Мы помним, как литературная критика старых лет была недовольна тем, что ей давала наша юная словесность, с трудом отстаивавшая в те годы свое право на самобытность и независимость. Всякий раз, когда критик, не желая говорить комплименты своим знакомым, относился более или менее серьезно к своему делу, он начинал жаловаться на отсутствие в нашей литературе самобытной силы, на небрежное отношение писателя к окружавшей его жизни. Он искал, как он выражался, «народности» в литературе и не находил ее. Правда, он сам не всегда мог ответить на вопрос, в чем эта «народность» должна заключаться, и потому часто бывал несправедлив и к крупным талантам, и к писателям среднего дарования, которые в те годы производили тщательные наблюдения над русской жизнью, но не умели облечь их в достаточно художественную форму.

Такая несправедливость вполне понятна ввиду слишком высоких требований, которые критик, воспитанный на образцах западной словесности, ставил словесности нашей, еще очень юной; а также ввиду того бесспорного факта, что лучшие наши писатели начала XIX века, действительно, обращали мало внимания на современную им жизнь и в своих творениях предпочитали прошлое или иноземное своему и настоящему. Критик имел некоторое основание жаловаться на то, что Жуковский, Пушкин, Грибоедов и иные сильные так мало успели сказать о той жизни, одним из лучших украшений которой они были. Белинский был прав, когда в 1834 году заявил категорически, что «у нас нет литературы». Он отлично знал цену некоторым высокохудожественным произведениям нашей словесности того времени, и он хотел сказать только, что связь этих произведений с нашей действительностью, с нашей русской жизнью могла бы быть более тесной.

Прошло десять лет с того времени, как Белинским было сделано это смелое заявление, в котором он только повторил то, что до него говорили почти все критики, – и перед русским читателем лежало полное собрание сочинений Гоголя. Как с ними сосчиталась критика и удовлетворили ли они ее?

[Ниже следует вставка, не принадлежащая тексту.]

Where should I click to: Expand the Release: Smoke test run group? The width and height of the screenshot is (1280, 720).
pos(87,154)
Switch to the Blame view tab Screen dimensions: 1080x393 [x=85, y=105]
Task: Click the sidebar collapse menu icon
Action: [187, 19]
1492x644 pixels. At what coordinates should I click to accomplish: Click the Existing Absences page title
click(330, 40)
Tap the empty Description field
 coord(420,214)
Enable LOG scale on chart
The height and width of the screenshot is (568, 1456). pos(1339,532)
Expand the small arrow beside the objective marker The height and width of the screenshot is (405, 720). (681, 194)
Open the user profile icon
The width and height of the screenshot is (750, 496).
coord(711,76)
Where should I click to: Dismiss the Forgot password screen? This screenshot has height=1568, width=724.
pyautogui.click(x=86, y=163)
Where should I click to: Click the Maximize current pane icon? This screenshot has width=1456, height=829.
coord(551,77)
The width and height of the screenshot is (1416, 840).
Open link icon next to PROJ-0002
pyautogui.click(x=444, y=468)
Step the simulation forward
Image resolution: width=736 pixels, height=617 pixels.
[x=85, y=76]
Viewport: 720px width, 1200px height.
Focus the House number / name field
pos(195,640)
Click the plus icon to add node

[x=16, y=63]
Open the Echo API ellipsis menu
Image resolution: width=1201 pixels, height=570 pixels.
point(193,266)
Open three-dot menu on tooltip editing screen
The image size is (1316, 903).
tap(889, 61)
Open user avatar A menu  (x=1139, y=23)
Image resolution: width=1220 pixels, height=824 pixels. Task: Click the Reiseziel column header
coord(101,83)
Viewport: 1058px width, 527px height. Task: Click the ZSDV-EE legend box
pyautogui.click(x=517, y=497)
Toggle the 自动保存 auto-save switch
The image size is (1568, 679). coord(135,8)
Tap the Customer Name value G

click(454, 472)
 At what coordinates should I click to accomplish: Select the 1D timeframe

Прием, оказанный сочинениям Гоголя и в особенности его «Мертвым душам», свидетельствует очень ясно и определенно о необычайно сильном впечатлении, какое новый художник произвел на своих современников. Силу его таланта почувствовал каждый, и даже те критики, которые встретили Гоголя бранью, и они были поражены этой силой и, может быть, потому-то с таким забвением здравого смысла и выругались. Другие, под обаянием первого впечатления, вознесли автора до небес.

Останавливаясь перед этим резким разногласием судей, один критик писал: «Гоголь именно потому и является у нас чем-то загадочным, что наука, объемлющая все стороны искусства его, едва по частям промелькнула перед нами. Оттого одни смотрят на Гоголя с энтузиазмом, другие хулят его донельзя»[289].

На первый взгляд, действительно, могло показаться, что критики разошлись в эстетической оценке произведений Гоголя: так много и так часто говорили они о красоте или безобразии его языка и стиля, о законченности или неполноте его образов, об их большей или меньшей типичности… Но на самом деле источником восторгов или раздражения критиков было вовсе не обманутое или удовлетворенное эстетическое чувство. Критики спорили, потому что никак не могли согласиться, что произведения Гоголя на самом деле «народны», что в них-то и кроется искомая и желанная народность, что в них правда жизни вполне совпала с правдой творчества. Эта главнейшая заслуга творчества Гоголя стала выясняться критике лишь постепенно.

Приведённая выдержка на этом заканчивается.